Brief:
Two lines below mark the span: the one containing "Open SOURCE link for Waltonchain event" and the one containing "Viewport: 604px width, 387px height.". Set down both, plus every line between, exactly as they stand, and nothing else.

Supplied material:
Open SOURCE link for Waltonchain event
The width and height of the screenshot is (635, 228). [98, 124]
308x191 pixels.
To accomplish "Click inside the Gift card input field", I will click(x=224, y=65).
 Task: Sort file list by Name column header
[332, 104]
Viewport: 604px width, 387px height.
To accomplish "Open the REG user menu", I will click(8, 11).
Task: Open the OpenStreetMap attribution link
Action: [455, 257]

...

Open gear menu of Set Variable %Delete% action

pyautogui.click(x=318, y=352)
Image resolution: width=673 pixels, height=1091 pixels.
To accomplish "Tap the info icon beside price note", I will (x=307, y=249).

--

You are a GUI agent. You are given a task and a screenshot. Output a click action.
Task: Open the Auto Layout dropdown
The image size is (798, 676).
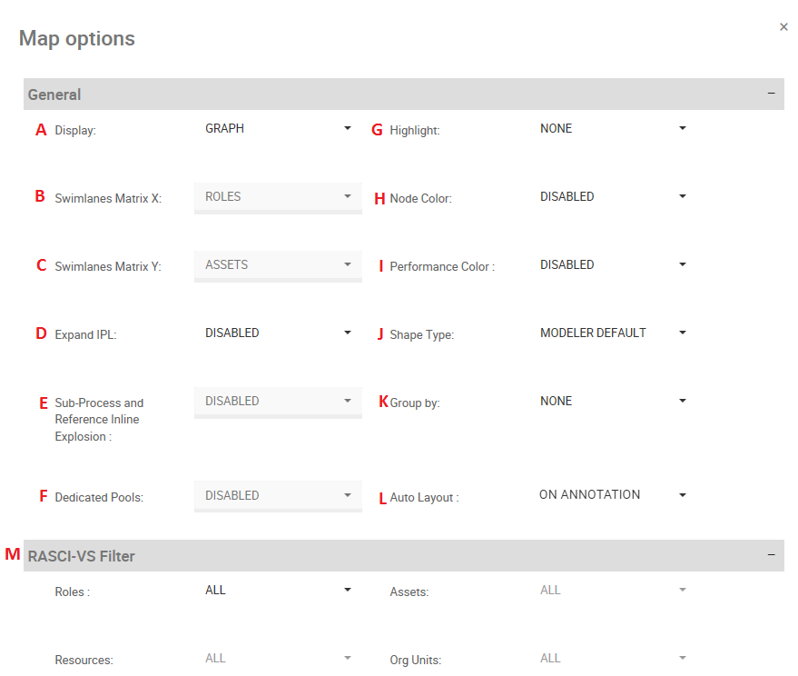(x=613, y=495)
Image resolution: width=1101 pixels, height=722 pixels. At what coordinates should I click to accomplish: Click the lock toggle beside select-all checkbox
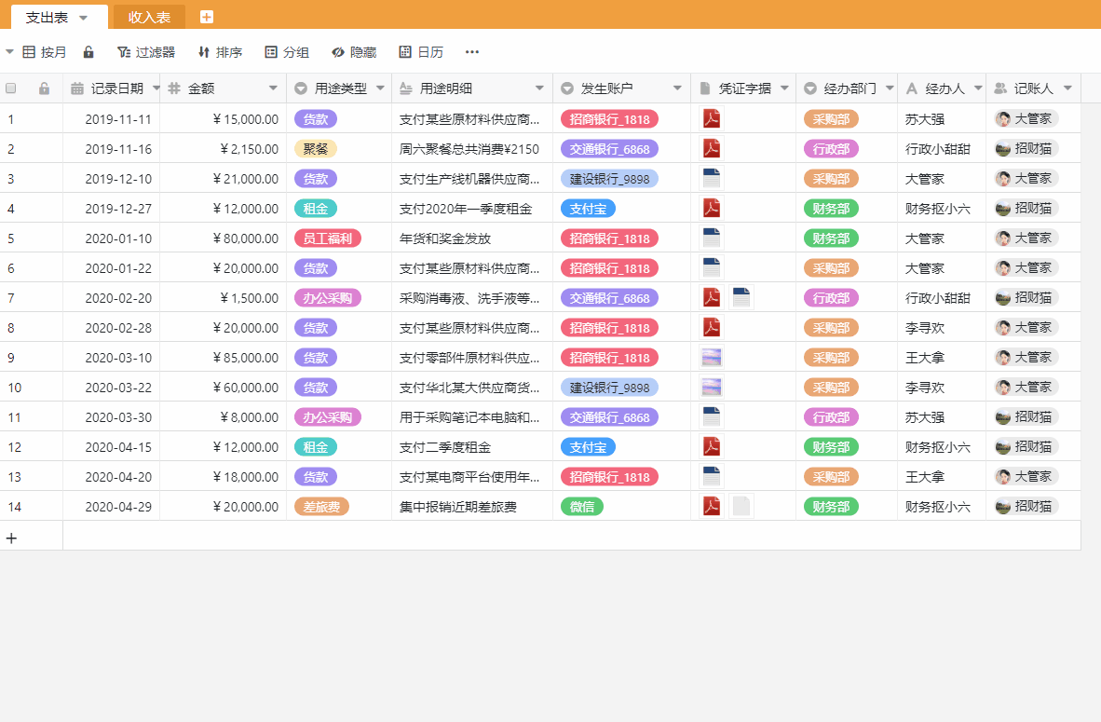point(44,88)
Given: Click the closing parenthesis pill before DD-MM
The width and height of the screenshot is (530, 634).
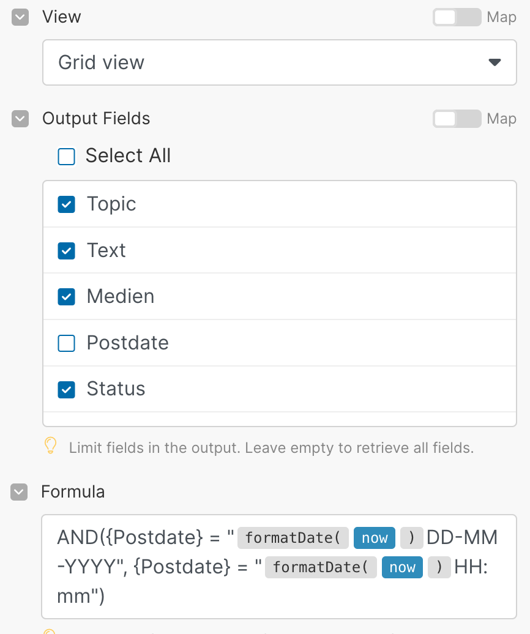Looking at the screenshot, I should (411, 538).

Expected answer:
Open SOURCE link for Waltonchain event
The width and height of the screenshot is (635, 228). [98, 124]
308x191 pixels.
To accomplish "Click inside the Gift card input field", I will click(x=224, y=65).
 Task: Sort file list by Name column header
[332, 104]
Viewport: 604px width, 387px height.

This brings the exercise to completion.